- [WHAT THIS TASK INVOLVES]
Copy all lines containing the string "agent" from the records below.

Pixel coordinate grounding data

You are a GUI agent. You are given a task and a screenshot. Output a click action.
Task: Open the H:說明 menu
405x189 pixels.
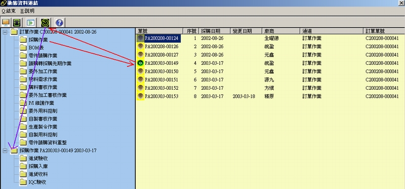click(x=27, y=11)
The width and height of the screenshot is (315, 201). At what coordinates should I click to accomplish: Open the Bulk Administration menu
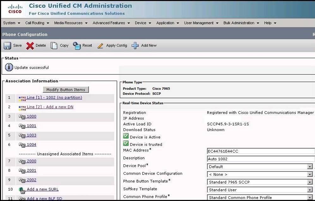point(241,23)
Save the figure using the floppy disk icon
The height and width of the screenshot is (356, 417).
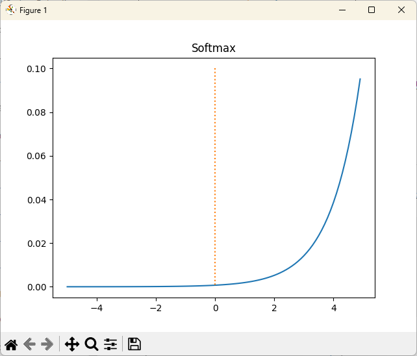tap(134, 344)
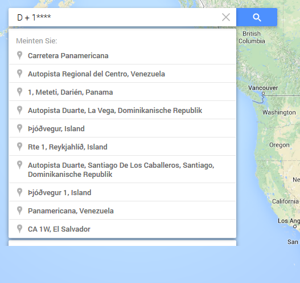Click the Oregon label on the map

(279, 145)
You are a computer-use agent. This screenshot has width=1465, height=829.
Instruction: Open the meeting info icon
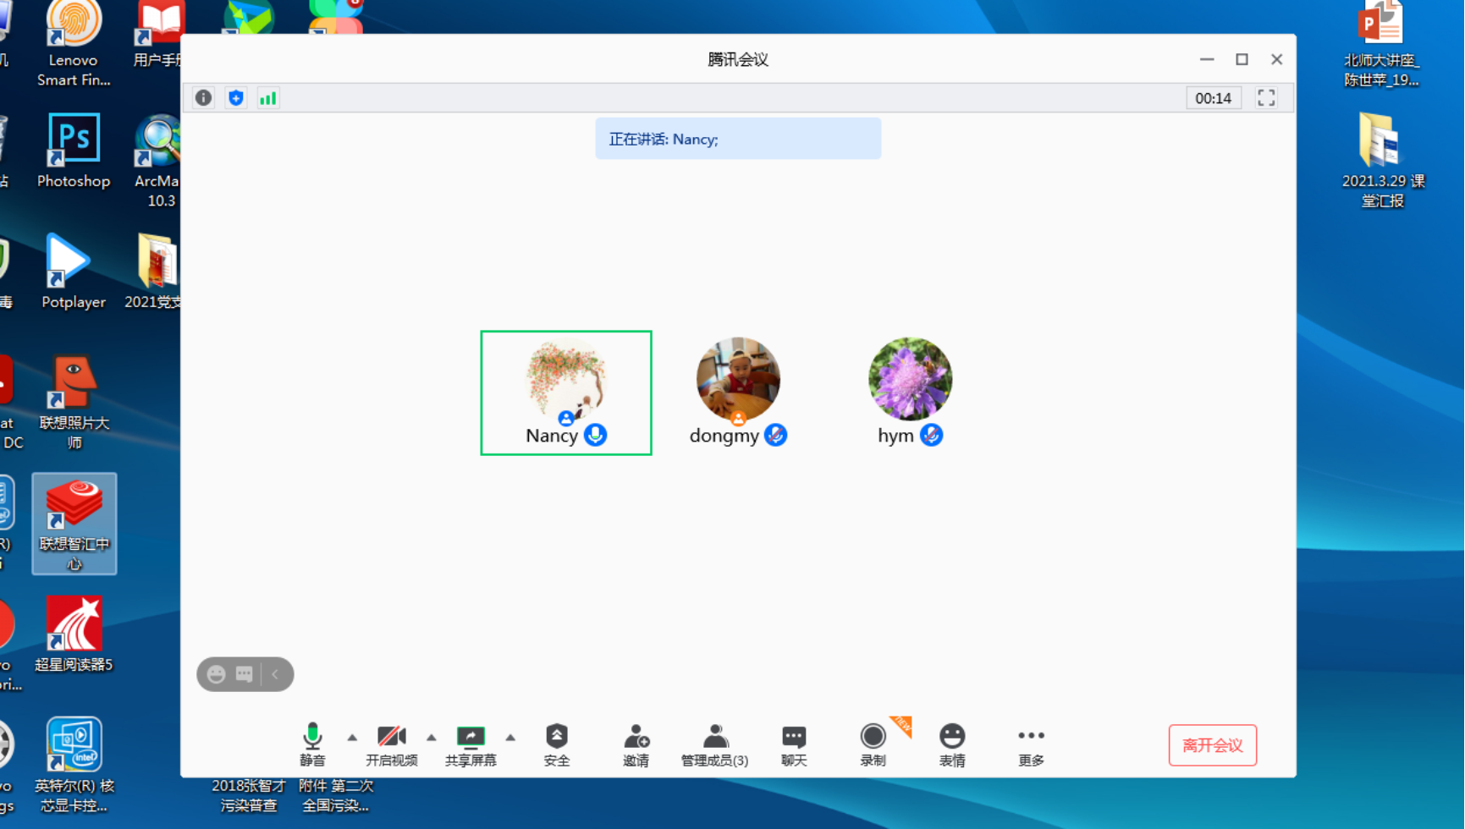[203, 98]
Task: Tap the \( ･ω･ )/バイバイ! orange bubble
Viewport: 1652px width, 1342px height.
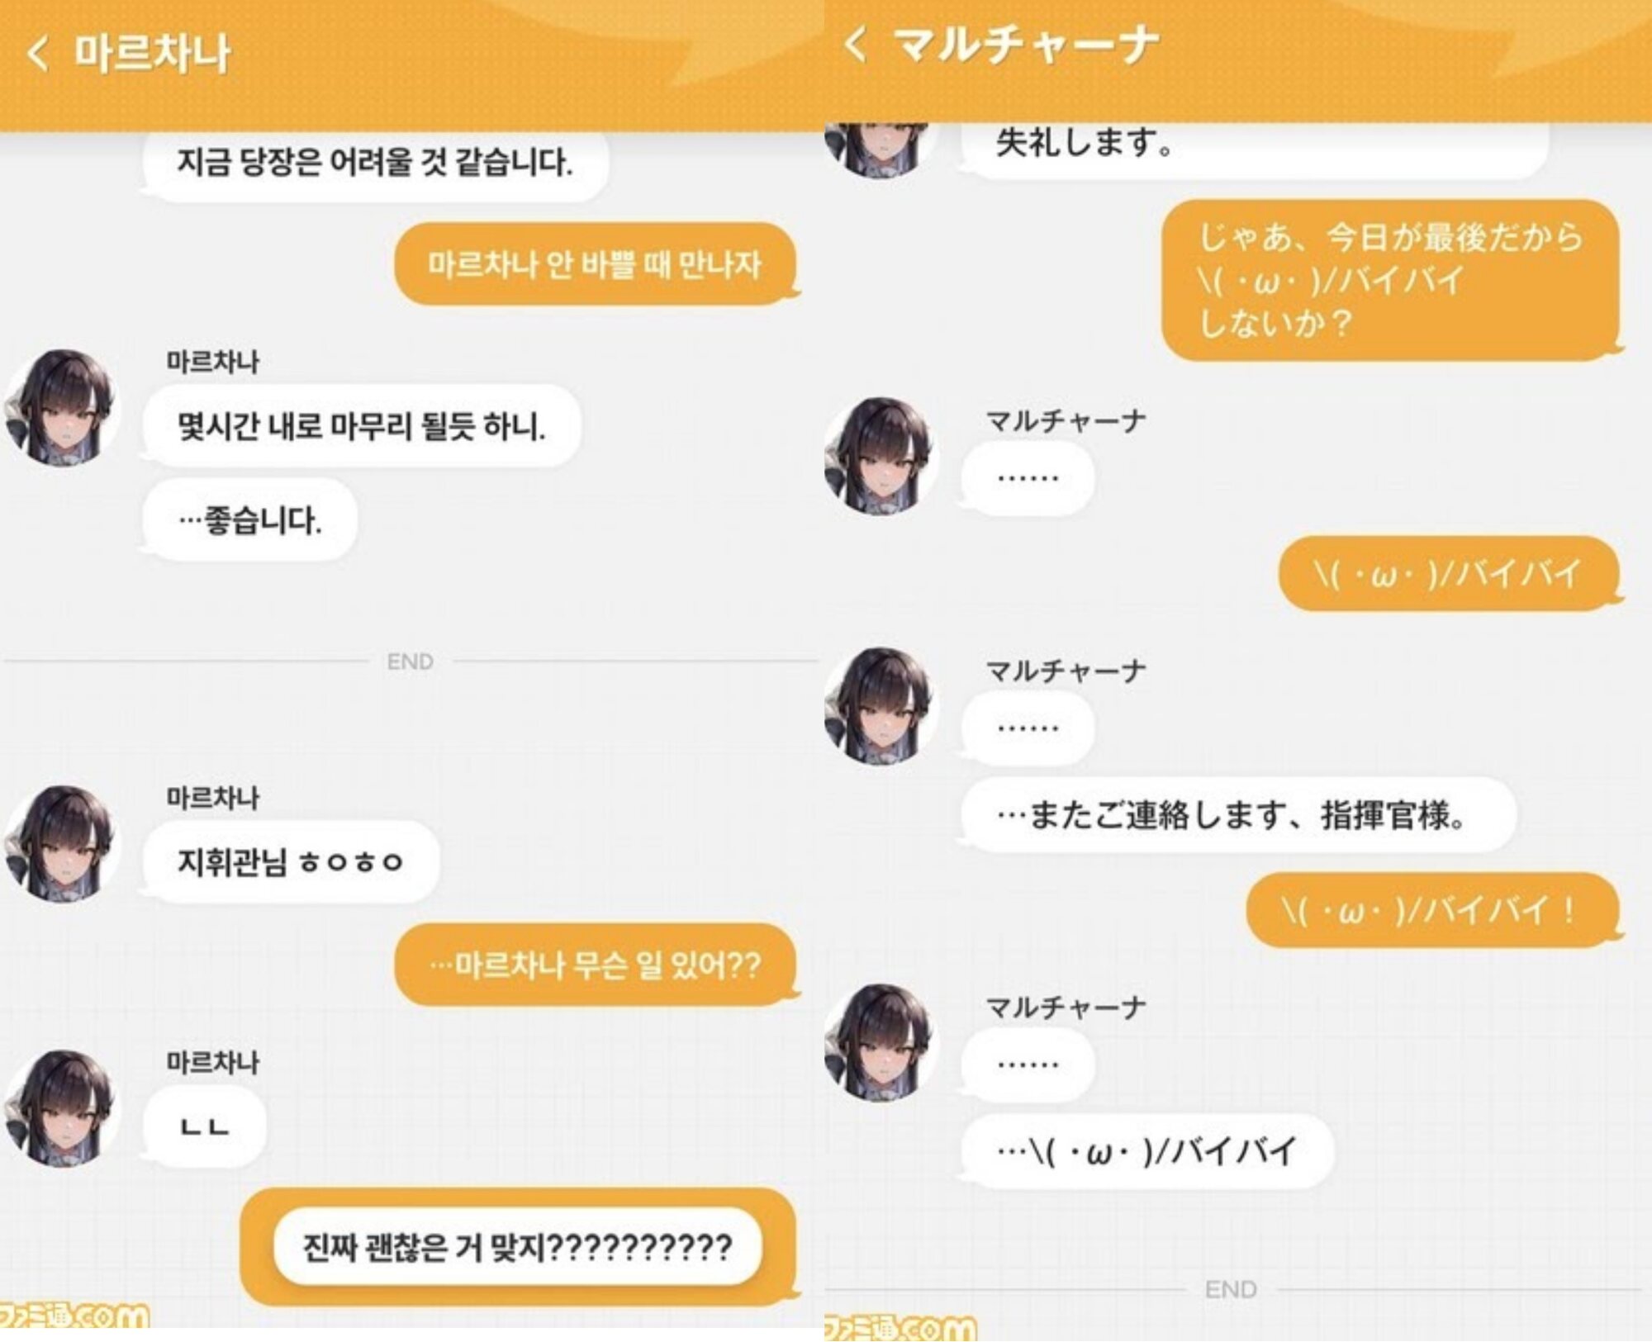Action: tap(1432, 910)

- [OUTPUT FOR THIS TASK]
You are a GUI agent. You are given a task and a screenshot. Output a click action.
You are a computer-use agent. This screenshot has width=1465, height=829.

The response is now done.